A new type of Caspase-1 upon recognizing bacteria inhibits GSDME-dependent histone modification and NF-κB signaling.

In the present study, a new type of Caspase-1 homolog is identified from Crassostrea gigas (defined as CgCas1-2D). It is composed of 2×DSRM-CASc domain and has closer evolutionary relationship with mammalian Caspase-1s. The mRNA expressions of CgCas1-2D increase significantly after Vibrio splendidus or LPS stimulation.
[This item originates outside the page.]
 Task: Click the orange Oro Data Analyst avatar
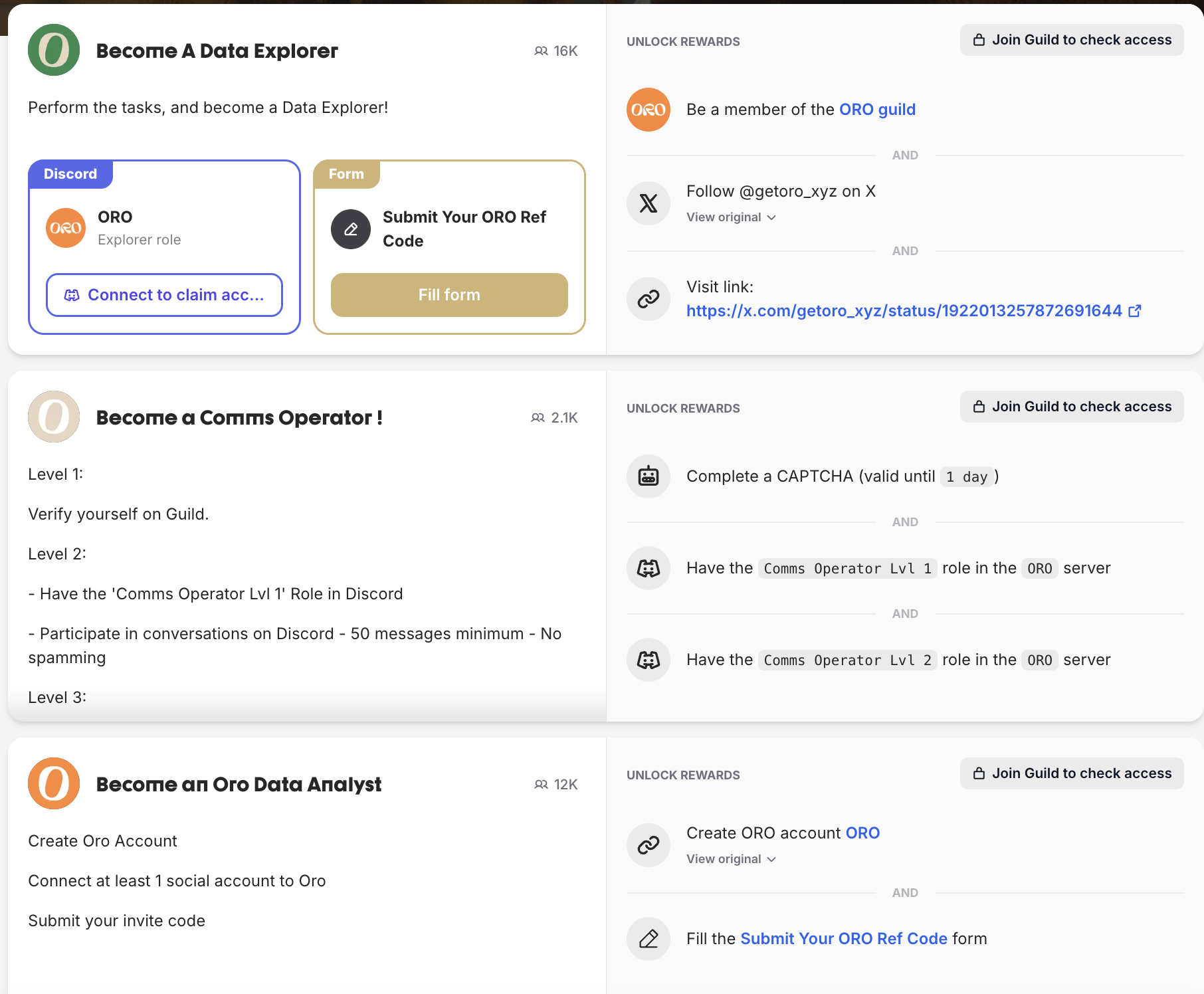coord(54,784)
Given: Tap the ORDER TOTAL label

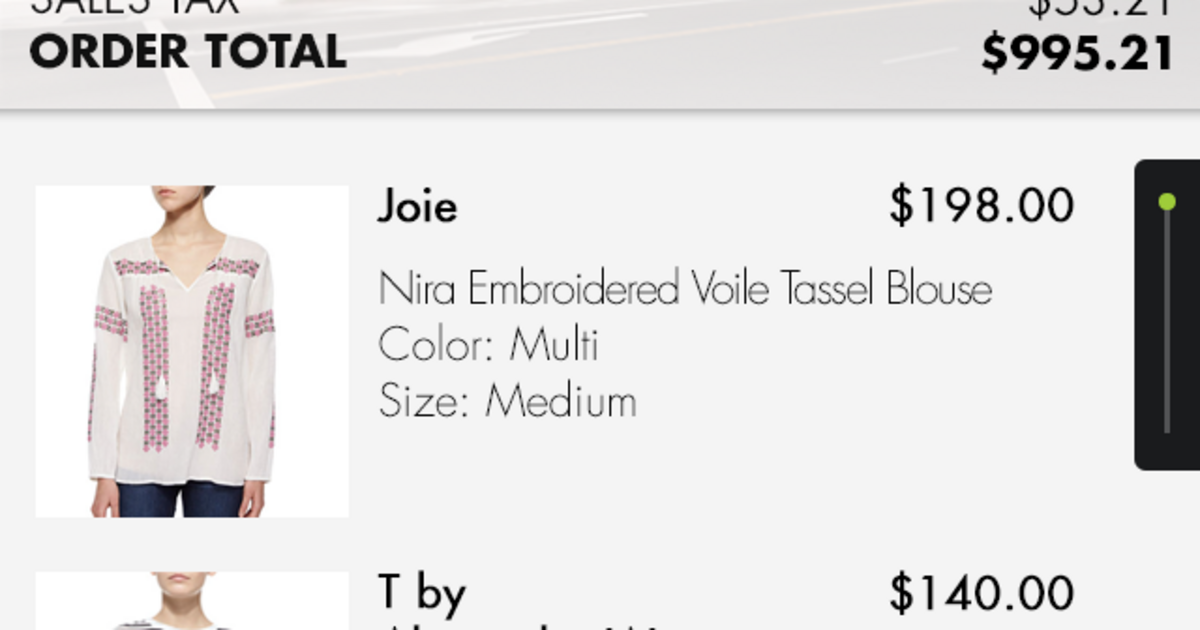Looking at the screenshot, I should pos(188,53).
Recombinant CgCas1-2D and its 2×DSRM and CASc domains all bind various PAMPs and bacteria. rCgCas1-2D shows the highest binding activity to human Caspase-1 substrate. Upon recognizing bacteria, CgCas1-2D co-localizes and interacts with CgGSDME, while it has no cleavage activity to CgGSDME. CgCas1-2D inhibits the histone methylation and acetylation levels and CgNF-κB/Rel nuclear translocation mediated by CgGSDME. In addition, CgCas1-2D suppresses the mRNA expression levels of cytokines mediated by GSDME-NF-κB/Rel axis. The results demonstrate that a new type of anti-inflammatory Caspase-1 identified from oyster upon recognizing various bacteria interacts with GSDME to inhibit the histone modification and NF-κB signaling to suppress the inflammation.